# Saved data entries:
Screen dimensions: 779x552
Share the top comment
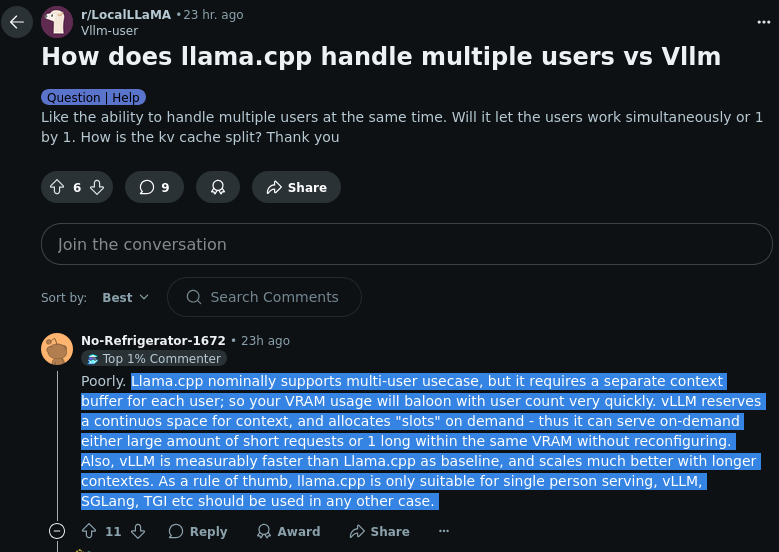[x=380, y=531]
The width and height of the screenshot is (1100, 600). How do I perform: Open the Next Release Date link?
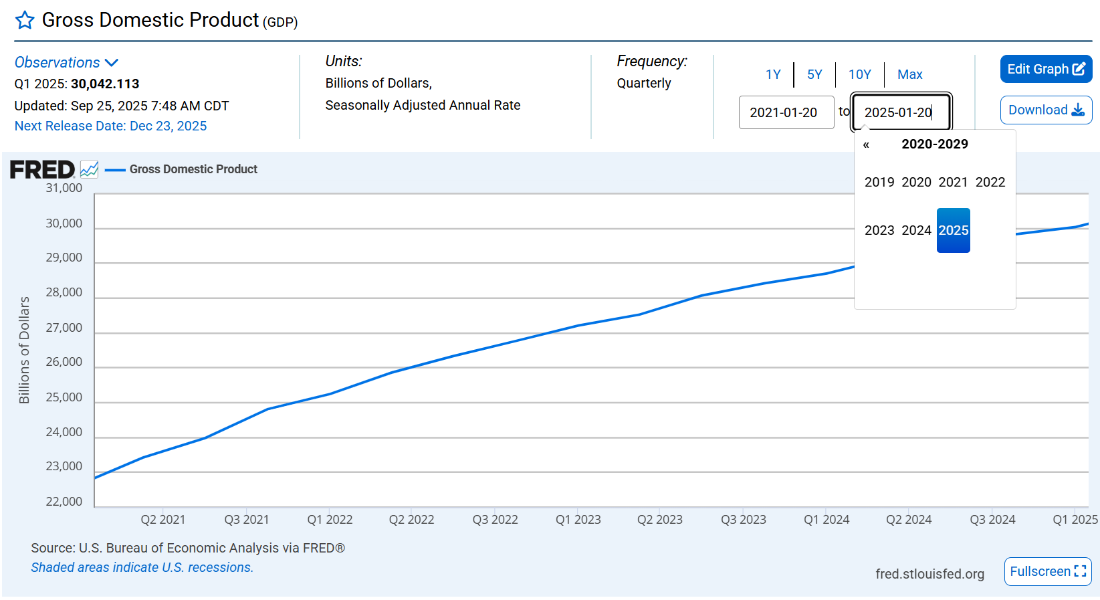click(110, 126)
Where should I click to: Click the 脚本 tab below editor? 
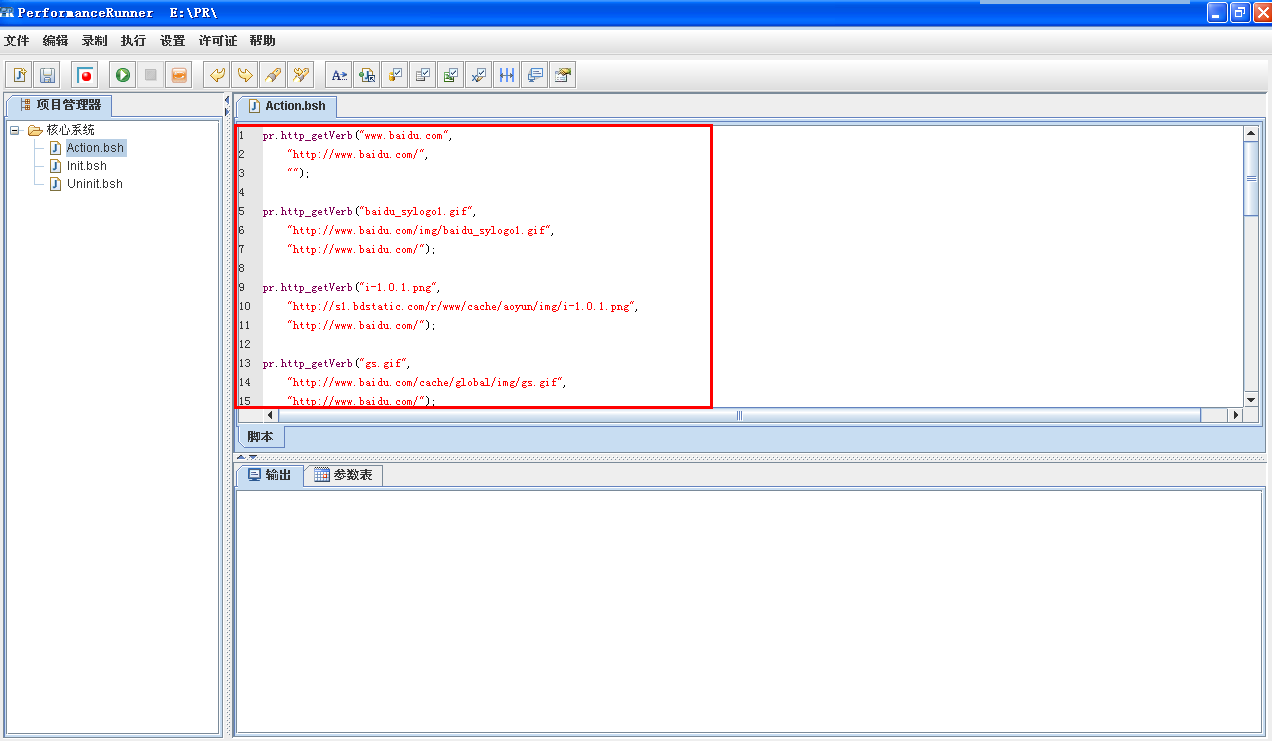point(260,437)
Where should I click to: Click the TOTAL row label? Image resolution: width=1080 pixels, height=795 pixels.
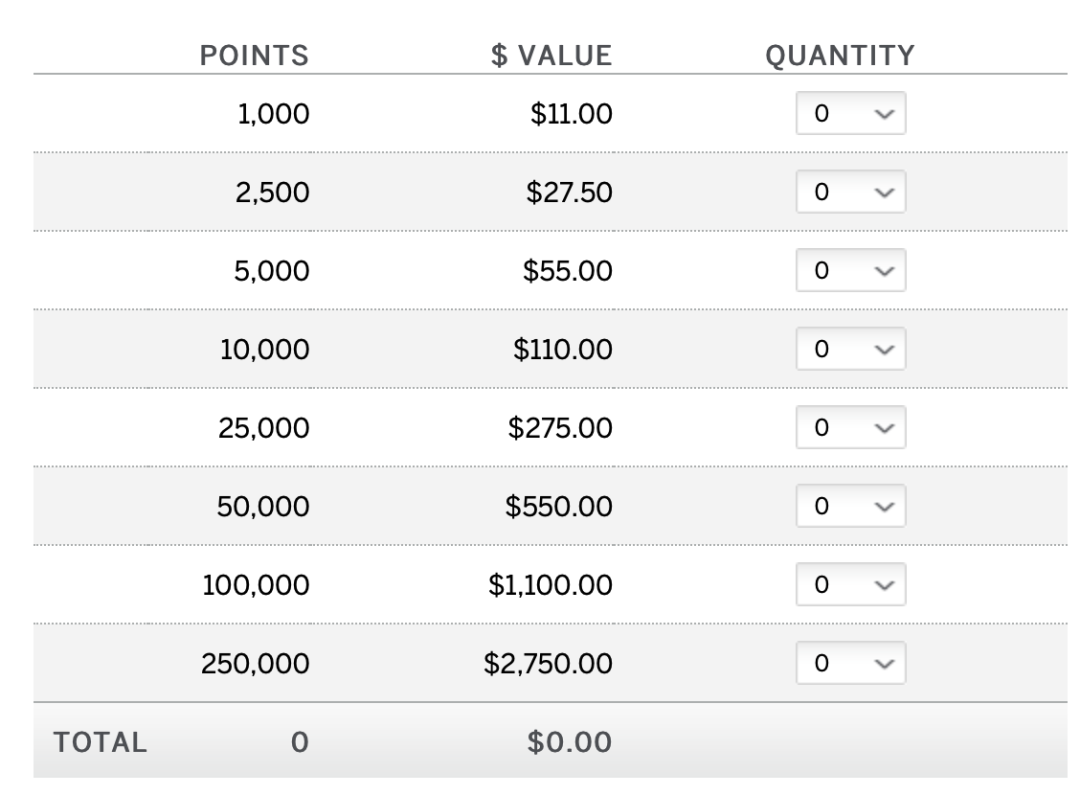point(101,743)
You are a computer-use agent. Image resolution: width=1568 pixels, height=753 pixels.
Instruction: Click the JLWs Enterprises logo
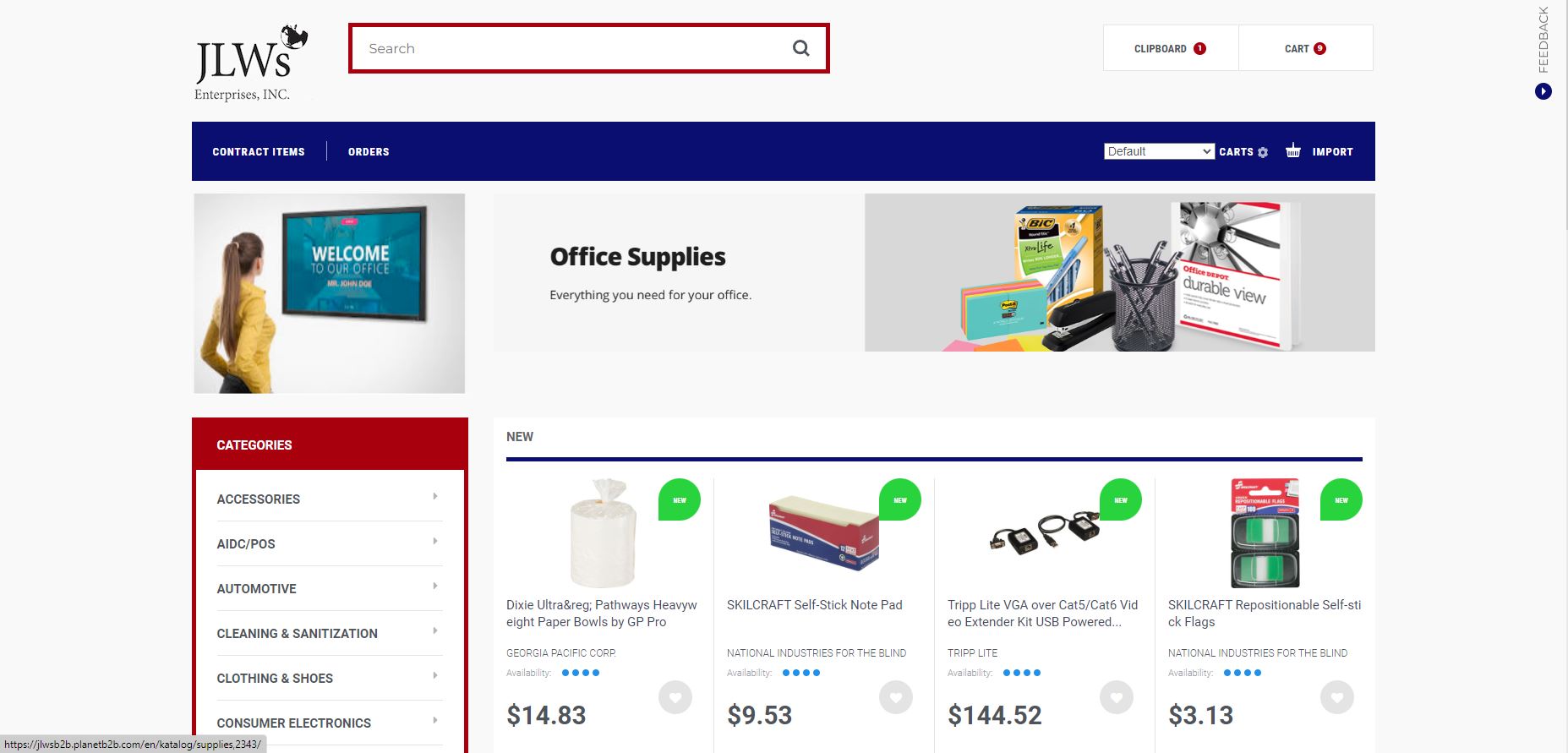[251, 63]
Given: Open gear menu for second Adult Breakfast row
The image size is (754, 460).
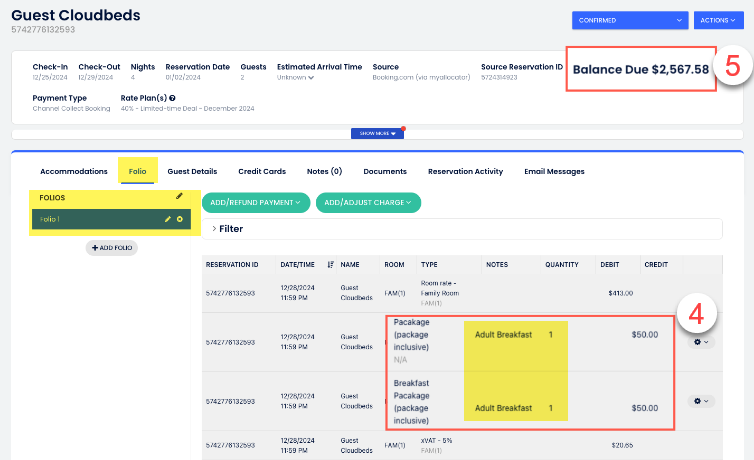Looking at the screenshot, I should [701, 401].
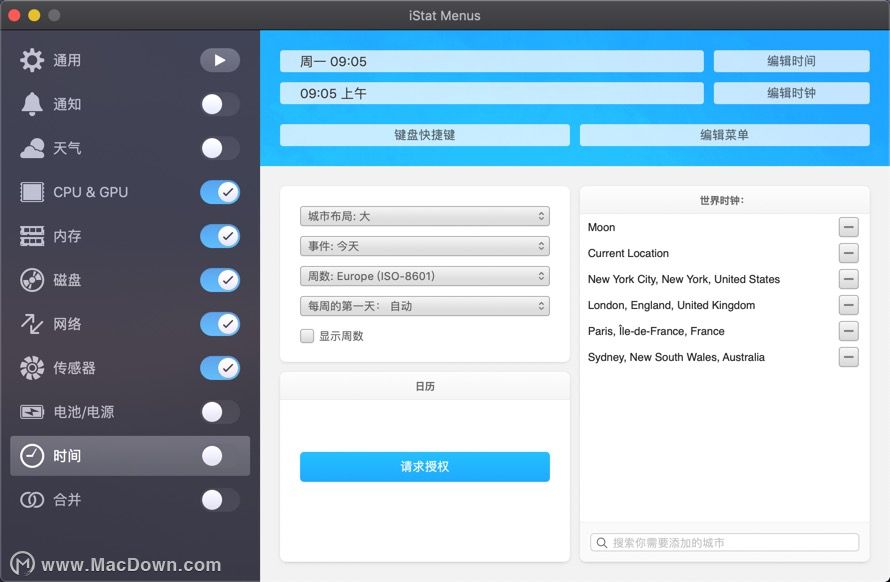Viewport: 890px width, 582px height.
Task: Expand the 事件: 今天 dropdown
Action: pyautogui.click(x=424, y=246)
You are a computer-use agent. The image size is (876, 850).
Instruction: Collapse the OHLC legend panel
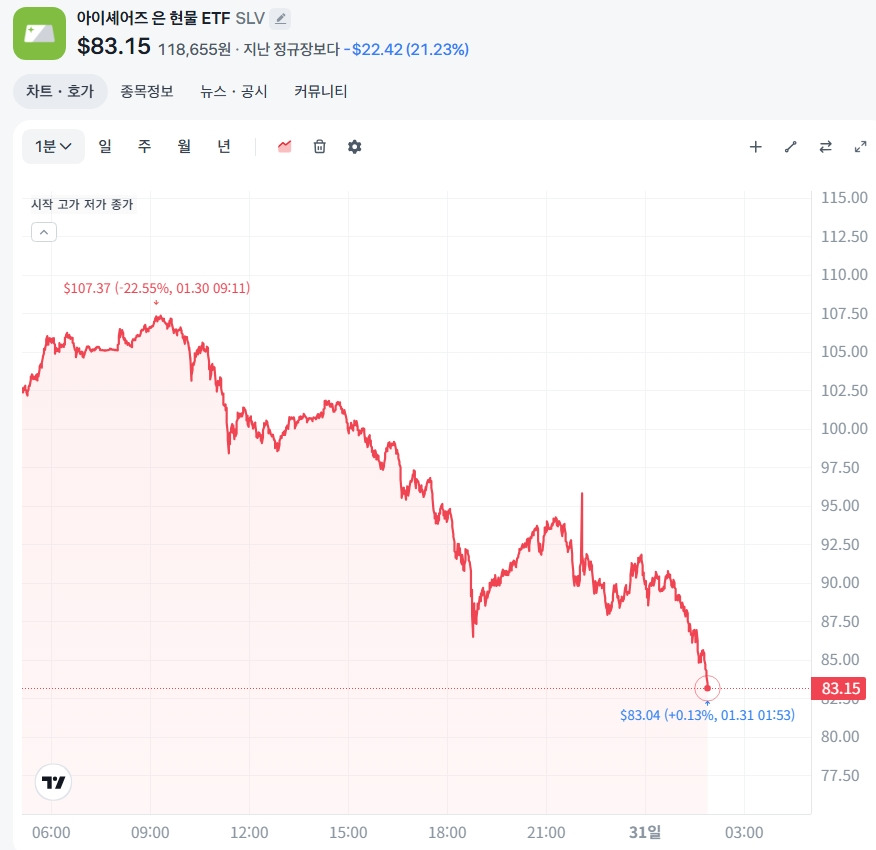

# PROBLEM STATEMENT:
Output, exactly and without pictures, the span of lines that starts at the line containing "Share the top comment" and ends at the last line above.

# SOLUTION TO THIS EXERCISE:
Share the top comment
[x=380, y=531]
The width and height of the screenshot is (1100, 600). How do I perform: Open the Next Release Date link?
click(110, 126)
Where should I click to: Click the 脚本 tab below editor? 
point(260,437)
Where should I click to: Click the TOTAL row label? Image resolution: width=1080 pixels, height=795 pixels.
point(101,743)
You are a computer-use agent. Image resolution: width=1568 pixels, height=753 pixels.
Instruction: Click the JLWs Enterprises logo
[251, 63]
Given: Open gear menu for second Adult Breakfast row
The image size is (754, 460).
Looking at the screenshot, I should [701, 401].
Viewport: 890px width, 582px height.
Task: Expand the 事件: 今天 dropdown
Action: pyautogui.click(x=424, y=246)
You are a computer-use agent. The image size is (876, 850).
Instruction: Collapse the OHLC legend panel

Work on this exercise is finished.